For the creatures and features of Chase Lake National Wildlife Refuge and its related projects, this year's statewide drought hasn't been too bad.
It's what lies ahead next year that may set the scene for a different stage.
Neil Shook, Chase Lake NWR project leader, said the drought descended after a 20-year wet cycle. Water levels dropped this year, adding more area to the island where thousands of pelicans breed and nest.
Invasive plants, such as Kentucky bluegrass and smooth brome, also decreased this year, Shook said.
"Another positive from the drought has been it has allowed us to do more projects with (private landowners), such as some of the wetlands restoration work, just because the wetlands are now dry," said Shook, pointing to fencing projects.
However, some flowering plants, including purple coneflower and black-eyed Susan, were down this year, according to Shook.
"As long as this doesn’t continue or get worse for an extended period of time, I think it’s going to be beneficial," he said.
How long an extended period of time may be is up to one's perspective, whether a farmer, rancher or, if you're Shook, concerned about habitat.
"I’m really curious to see, come this spring, what the response is going to be to the vegetation, to the wetlands," he said. "Even if we remain dry throughout this winter and next spring, I’m still really curious to see what the response is going to be from this year’s being dry all year."
Dryness extending too long may likely affect the local salamander population, a source of food for the Chase Lake pelicans.
Extended drought could bring disease issues to the birds as well, said Shook, adding that pelicans had good production this year with no major disease outbreaks.
"One year, it’s been welcomed.
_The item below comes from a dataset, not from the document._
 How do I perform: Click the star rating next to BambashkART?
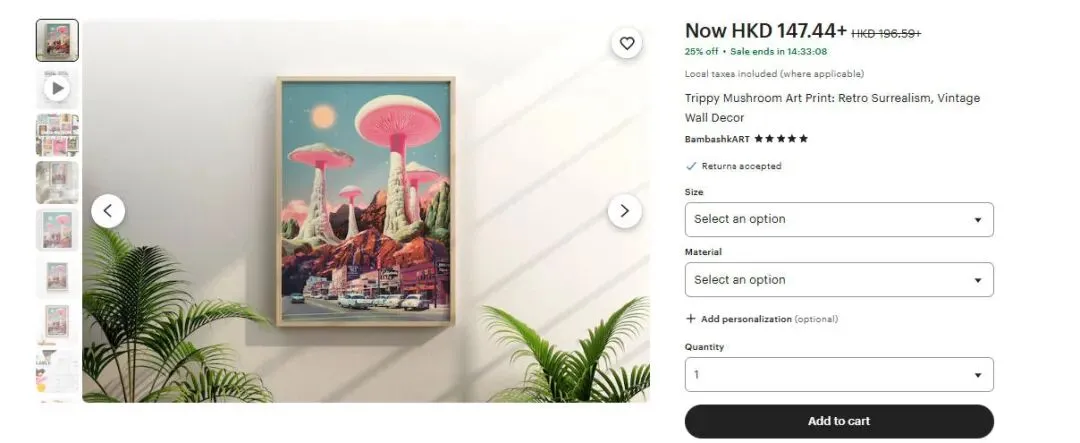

It’s good to see a change," Shook said. "The habitat needed a change and as long as it doesn’t continue for an extended period of time, I think everything will be OK."
About 80 percent of North Dakota remains at least abnormally dry, according to the latest U.S. Drought Monitor. The Chase Lake region between Medina and Woodworth currently ranks as abnormally dry.
Allen Schlag, a hydrologist with the National Weather Service in Bismarck, said earlier this month that North Dakota's drought has entered a holding pattern likely not to change until wetter spring weather.